New publication describes a mange outbreak in the endangered San Joaquin kit fox

The Wildlife Investigations Lab’s Deana Clifford and Jaime Rudd recently co-authored a publication with Brian Cypher from the Endangered Species Recovery Program (ESRP) describing a sarcoptic mange outbreak in endangered San Joaquin kit foxes inhabiting Bakersfield. These small foxes are only found in central California. Prior to the emergence of mange, foxes living in the city of Bakersfield were one of the most stable subpopulations of this endangered species.

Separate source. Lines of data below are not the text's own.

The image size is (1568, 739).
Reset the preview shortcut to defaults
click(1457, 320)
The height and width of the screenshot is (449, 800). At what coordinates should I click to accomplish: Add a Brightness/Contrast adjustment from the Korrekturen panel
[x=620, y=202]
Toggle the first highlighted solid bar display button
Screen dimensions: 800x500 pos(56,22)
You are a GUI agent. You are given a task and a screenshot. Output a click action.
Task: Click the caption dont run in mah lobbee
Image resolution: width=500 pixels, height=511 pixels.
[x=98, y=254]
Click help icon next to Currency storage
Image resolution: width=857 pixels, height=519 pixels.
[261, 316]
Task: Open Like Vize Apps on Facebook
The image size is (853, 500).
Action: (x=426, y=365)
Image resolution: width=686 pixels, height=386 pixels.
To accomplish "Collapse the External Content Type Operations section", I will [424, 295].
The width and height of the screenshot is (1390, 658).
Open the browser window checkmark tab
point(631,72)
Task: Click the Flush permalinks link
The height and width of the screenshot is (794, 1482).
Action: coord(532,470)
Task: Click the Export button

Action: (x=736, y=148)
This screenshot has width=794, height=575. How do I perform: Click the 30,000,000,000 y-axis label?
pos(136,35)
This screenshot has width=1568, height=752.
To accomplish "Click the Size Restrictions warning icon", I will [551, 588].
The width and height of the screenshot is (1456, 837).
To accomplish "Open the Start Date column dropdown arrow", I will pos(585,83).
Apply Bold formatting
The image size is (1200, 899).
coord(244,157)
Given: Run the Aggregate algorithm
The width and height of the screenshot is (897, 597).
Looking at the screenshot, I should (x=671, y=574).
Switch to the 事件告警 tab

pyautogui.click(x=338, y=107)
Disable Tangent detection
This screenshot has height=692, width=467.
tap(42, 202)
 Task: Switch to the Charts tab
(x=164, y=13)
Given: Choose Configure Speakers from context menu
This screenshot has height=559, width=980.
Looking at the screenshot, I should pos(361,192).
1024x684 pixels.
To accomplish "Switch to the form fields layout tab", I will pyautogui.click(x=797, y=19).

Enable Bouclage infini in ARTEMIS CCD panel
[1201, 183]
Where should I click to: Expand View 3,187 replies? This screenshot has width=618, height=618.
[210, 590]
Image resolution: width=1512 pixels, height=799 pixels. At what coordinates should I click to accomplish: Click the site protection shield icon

A committed team of collaborators that includes ESRP, the California Living Museum (CALM Zoo), UC Davis, the California Animal Health and Food Safety Lab System (CAHFS, Davis), the California Department of Fish and Wildlife, and the U.S. Fish and Wildlife Service are continuing research and intervention efforts to minimize the conservation impact of mange on this endangered species.

To access the paper abstract, click here.

Full publication reference: Cypher, B.L., Rudd, J.L., Westall, T.L., Woods, L.W., Stephenson, N., Foley, J.E., Richardson, D. and Clifford, D.L. (2017). Sarcoptic Mange in Endangered Kit Foxes (Vulpes macrotis mutica): Case Histories, Diagnoses, and Implications for Conservation. Journal of Wildlife Diseases53(1); 46-53.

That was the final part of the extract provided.